Clifton Hill House
An award-winning addition to a modernist home in Sumner, Christchurch, originally designed in 1965 by Austrian architect, Ernest Kalnins. HMOA's additions were a finalist in Home of the Year, 2013.
Commanding spectacular views over the Pacific Ocean and Christchurch city, the house had previously been used only for holidays. Our brief was to convert it into a comfortable and contemporary, permanent home. The project encountered a number of hurdles along the way, not least the two Christchurch earthquakes, but the challenges, coupled with a close and trusting client relationship, only enriched the outcome. A careful balance was found between retaining the integrity of the original design, and many of its key features, while fulfilling the needs of our clients for a dream home to retire to.

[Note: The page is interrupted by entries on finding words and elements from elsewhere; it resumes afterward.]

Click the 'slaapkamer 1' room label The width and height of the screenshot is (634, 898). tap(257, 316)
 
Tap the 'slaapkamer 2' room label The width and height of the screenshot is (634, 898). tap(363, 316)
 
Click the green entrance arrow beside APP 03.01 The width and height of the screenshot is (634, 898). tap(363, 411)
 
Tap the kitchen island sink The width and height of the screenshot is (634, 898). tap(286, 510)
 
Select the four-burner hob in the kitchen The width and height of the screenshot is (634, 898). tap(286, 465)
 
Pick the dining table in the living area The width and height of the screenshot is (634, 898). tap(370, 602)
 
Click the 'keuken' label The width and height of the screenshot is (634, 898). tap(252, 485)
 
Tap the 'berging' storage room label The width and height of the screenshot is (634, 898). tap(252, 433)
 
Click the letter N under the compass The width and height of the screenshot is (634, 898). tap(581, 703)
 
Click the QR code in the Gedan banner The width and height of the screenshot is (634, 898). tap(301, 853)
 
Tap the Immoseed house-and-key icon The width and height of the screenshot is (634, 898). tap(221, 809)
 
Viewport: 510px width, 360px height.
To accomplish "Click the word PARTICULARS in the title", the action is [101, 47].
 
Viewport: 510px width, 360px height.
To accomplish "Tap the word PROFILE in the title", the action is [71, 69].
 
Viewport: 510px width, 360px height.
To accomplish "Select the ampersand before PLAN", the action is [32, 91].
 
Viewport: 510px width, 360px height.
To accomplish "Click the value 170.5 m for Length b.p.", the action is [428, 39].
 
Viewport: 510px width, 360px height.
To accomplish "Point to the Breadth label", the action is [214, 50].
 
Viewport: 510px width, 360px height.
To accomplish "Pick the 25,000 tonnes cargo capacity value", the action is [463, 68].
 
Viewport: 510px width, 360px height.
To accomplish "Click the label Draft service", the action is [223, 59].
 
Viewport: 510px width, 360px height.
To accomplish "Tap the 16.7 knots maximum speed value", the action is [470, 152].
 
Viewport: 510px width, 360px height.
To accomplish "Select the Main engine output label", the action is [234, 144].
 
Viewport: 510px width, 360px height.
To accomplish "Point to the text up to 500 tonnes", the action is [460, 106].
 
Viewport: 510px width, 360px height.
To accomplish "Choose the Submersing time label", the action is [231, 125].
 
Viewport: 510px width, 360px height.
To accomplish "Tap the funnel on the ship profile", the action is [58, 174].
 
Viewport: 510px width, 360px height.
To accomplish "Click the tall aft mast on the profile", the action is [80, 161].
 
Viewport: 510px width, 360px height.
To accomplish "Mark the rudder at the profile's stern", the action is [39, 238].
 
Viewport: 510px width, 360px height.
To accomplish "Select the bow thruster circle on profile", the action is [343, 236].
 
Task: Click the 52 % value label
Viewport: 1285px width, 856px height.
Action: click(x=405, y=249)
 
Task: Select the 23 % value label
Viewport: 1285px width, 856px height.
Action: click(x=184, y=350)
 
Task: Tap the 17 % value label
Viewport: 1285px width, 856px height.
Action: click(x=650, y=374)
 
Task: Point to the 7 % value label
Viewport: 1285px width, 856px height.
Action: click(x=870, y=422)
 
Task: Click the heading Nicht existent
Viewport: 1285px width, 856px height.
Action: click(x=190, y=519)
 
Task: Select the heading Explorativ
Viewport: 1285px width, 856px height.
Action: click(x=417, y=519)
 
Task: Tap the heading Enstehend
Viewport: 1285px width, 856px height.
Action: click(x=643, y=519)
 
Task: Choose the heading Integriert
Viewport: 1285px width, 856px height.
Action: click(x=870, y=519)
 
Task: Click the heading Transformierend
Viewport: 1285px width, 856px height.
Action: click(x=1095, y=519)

"The architects have recognised the power of the original dwelling and the passion of its owners with judicious replanning to provide a better flow and use of spaces while retaining the integrity of the original design ... (they) have dealt extremely well with an interesting set of historic preconditions and a difficult, steep site ... a delightful solution for the house’s owners," NZIA Awards Jury, 2013.
"A bold, modernist statement that stood out for its streamlined use of concrete, steel and glass, it was a handsome building then – sturdy yet somehow ethereal – and it is as valid and arresting today, from a respectful three-year renovation project led by Duval O'Neill," Adrienne Rewi, Modern, NZ Homes from 1938 to 1977.
Photos: Russell Kleyn.
Awards: NZIA Local Award 2013; HOME New Zealand Magazine, Home of the Year 2013 Finalist.
The internal layout was reordered to provide more open plan space over both levels, with shared circulation zones and large timber and glass sliding doors adding to the sense of roominess. An elegant suspended timber staircase was added. A restrained palette of materials including Blackwood and Tasmanian Ash timber veneer, full-height glass, and natural black mild steel gives a warm, crafted feel to the interior.